In the convincing view of Piller and Yamamoto, it is unlikely that miraculous new biological weapons (the ethnically specific or any other kind) lie just around the corner. It is also unlikely that biotechnology can yield weapons any less awkward or more effective than the products of conventional bacteriology that were rejected in the past as militarily impractical. The authors conclude--from brief summaries of the purpose and content of 329 Defense Department biotechnology research projects--that a sizable fraction of the BW effort concerns potentially offensive applications and that another sizable fraction is poorly conceived or addresses problems of dubious significance. They also find that the military’s leading BW researchers have tended to spend a lot of money yet publish little in reputable scientific journals. In the authors’ view, many Defense Department laboratories may be filled with “incompetents” or their scientists may be conducting “illicit, secret research”--not an implausible speculation, since, as they rightly remind us, for several decades the U.S. government has “systematically lied about, hidden, and disguised the range, depth, and goals” of its enterprises in chemical and biological warfare.
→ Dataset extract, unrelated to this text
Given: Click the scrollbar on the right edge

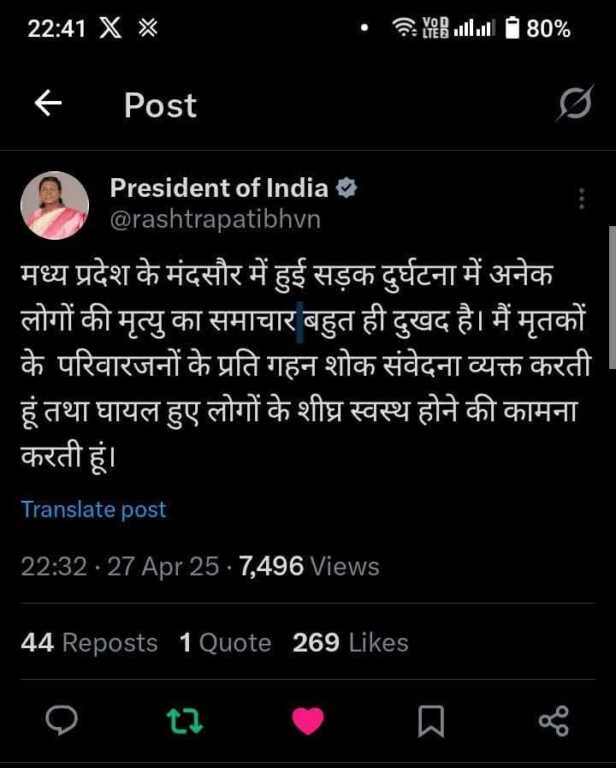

While Piller and Yamamoto concede the necessity of some type of American BW research program, they urge several steps toward a reduction of the U.S. role in the intensification of preparations for biological warfare. Basic to these steps is the elimination of all secret BW research and development. In addition, they call upon professional scientific societies to expel members who work on biological warfare. One doubts that, in the current climate, their recommendations will compel assent in the scientific community, let alone in the political system. The value of “Gene Wars” lies in the chilling report it provides of the U.S. BW program and in the alarm it raises against permitting the arms race to expand into a new and insidious arena.